Lots of people say that government should be run more like a business-that it should spend money efficiently, the way private citizens and private businesses spend money. But the truth is that government can't run like a business.Bill 202 assumes government employees are better stewards of grazing land than leaseholders, despite the fact that much of this land is teeming with wildlife precisely because leaseholders have been terrific stewards at zero cost to the taxpayer.

Prior to the last election, the Alberta government brought forward four pieces of legislation—Bills 19, 24, 36, and 50—each of which was designed to restrict or eliminate property rights. Bill 19, as originally drafted, literally gave a Cabinet Minister the power to manage privately-owned land for extended periods, up to thirty years or more, if the government thought it might want the property at some far off future date.

Bill 24 transferred ownership of underground pore spaces from title holders to the government, including from those individuals and businesses that own, control, and manage their own mineral rights. (Pore spaces, like the holes in a sponge, are underground storage spaces that landowners in other parts of the country lease to utility companies for around $115 or more per acre per year.)

Bill 36 means Cabinet can unilaterally and with no justifiable reason rescind oil sands leases, CFO (Confined Feeding Operation) approvals, water licenses, timber harvest agreements, gravel permits, and numerous other government licenses or contracts issued as a result of a legal statute. Regardless of how many thousands or millions a leaseholder or landowner might have invested and lost due to the government’s action, under Bill 36, no one can take the government to court for breaking a contract or rescinding a license/lease unless the government grants permission.

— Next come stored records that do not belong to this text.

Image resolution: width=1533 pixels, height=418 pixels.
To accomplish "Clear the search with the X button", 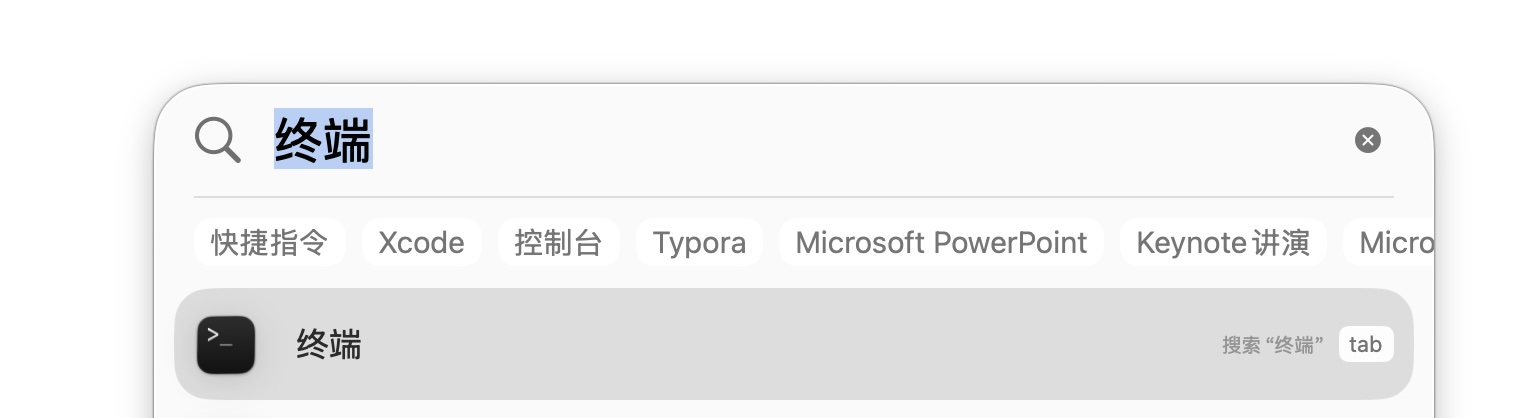I will (x=1367, y=140).

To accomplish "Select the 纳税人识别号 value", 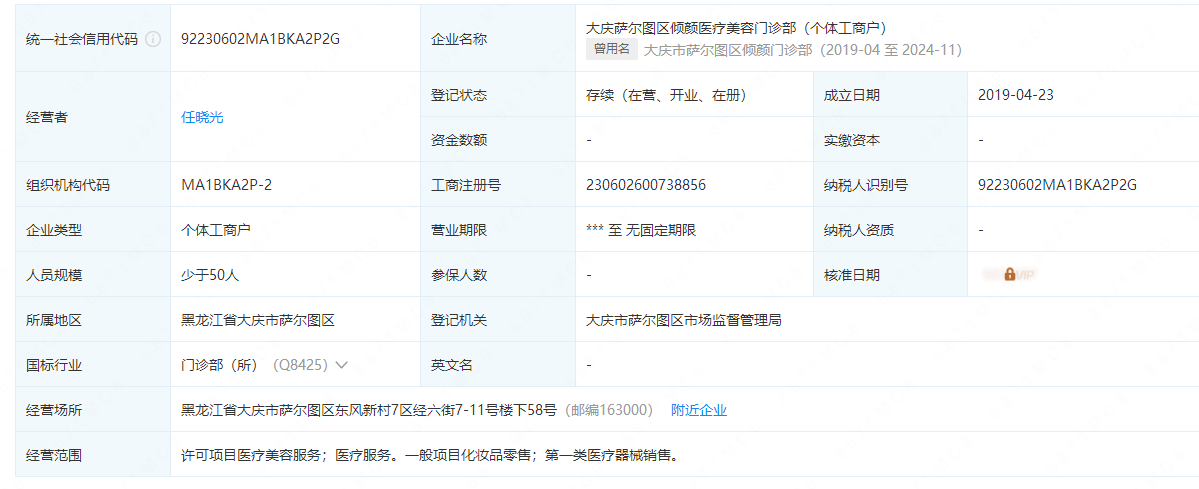I will [x=1058, y=185].
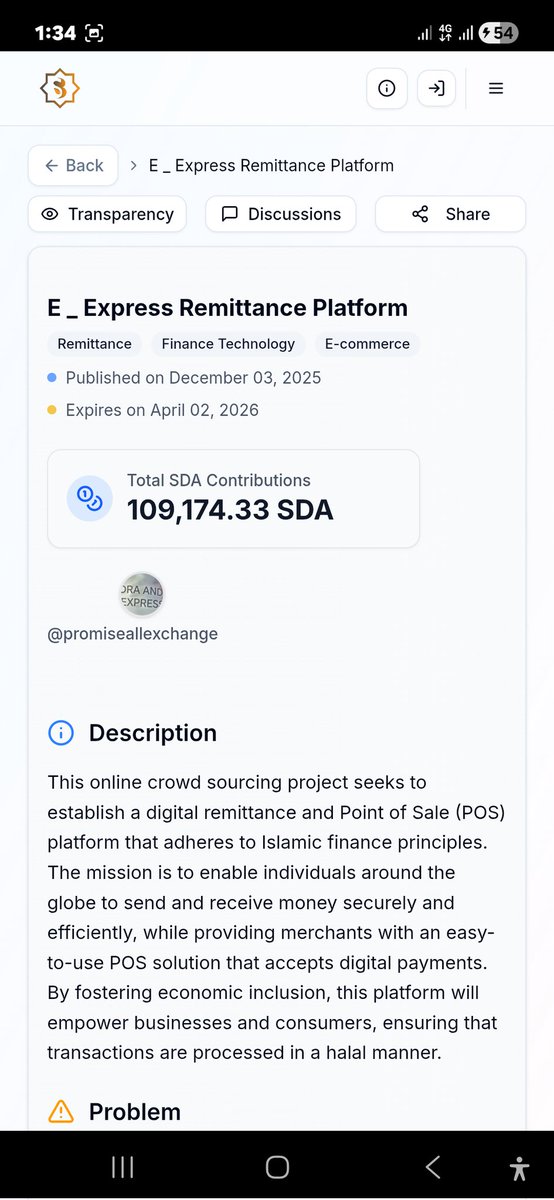
Task: Open the Discussions tab
Action: tap(281, 214)
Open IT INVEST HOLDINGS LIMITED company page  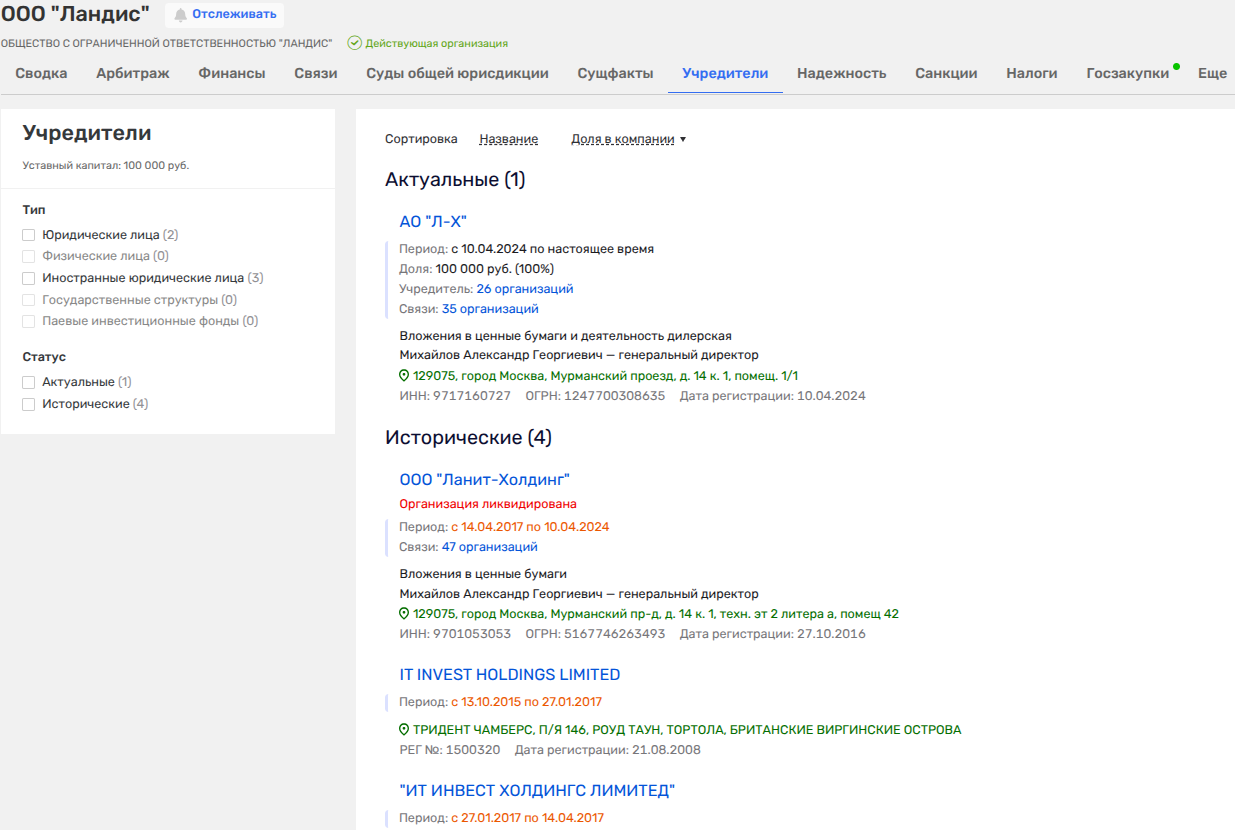(510, 675)
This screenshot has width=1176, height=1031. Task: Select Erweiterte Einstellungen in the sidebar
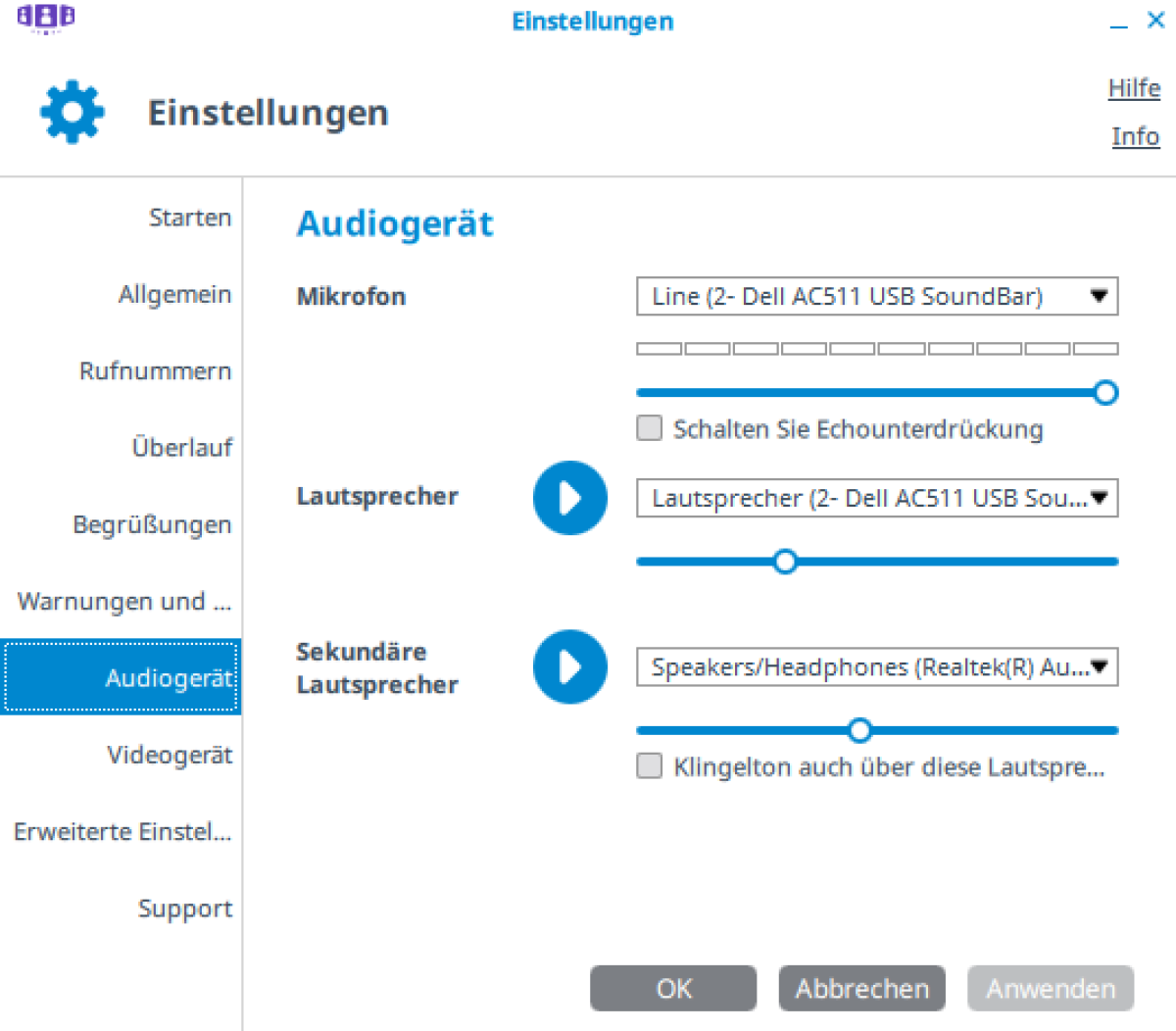point(122,832)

Now Bill 202 is coming. Bill 202 states that before any grazing lease can be issued or renewed, the Minister must conduct an environmental assessment. If any “significant” wildlife is found, Section 82.4(1) says the grazing lease cannot be issued or renewed. The bureaucracy itself, with help from environmental organizations, will determine what “significant” means. It could mean a family of deer, a couple of hawks, maybe even a passel of gophers.

If a grazing lease is to be renewed or issued, the Minister must issue a public notice, providing environmental organizations in the province with the opportunity to object to your lease or to insist that terms and restrictions be imposed. In effect, 202 is designed to politicize the leasing process permanently. It will very likely require leaseholders and potential leaseholders to spend big dough on legal fees to defend their interests.

The flaw in 202 is it assumes government employees are better stewards of grazing land than leaseholders, despite the fact that much of this grazing land is teeming with wildlife precisely because leaseholders, for multiple generations, have been terrific stewards at zero cost to the taxpayer. Now 202 wants to change that by adding more government employees and higher taxpayer costs. The Bill was introduced this spring. Indications are that it will be followed up on in the fall legislative session.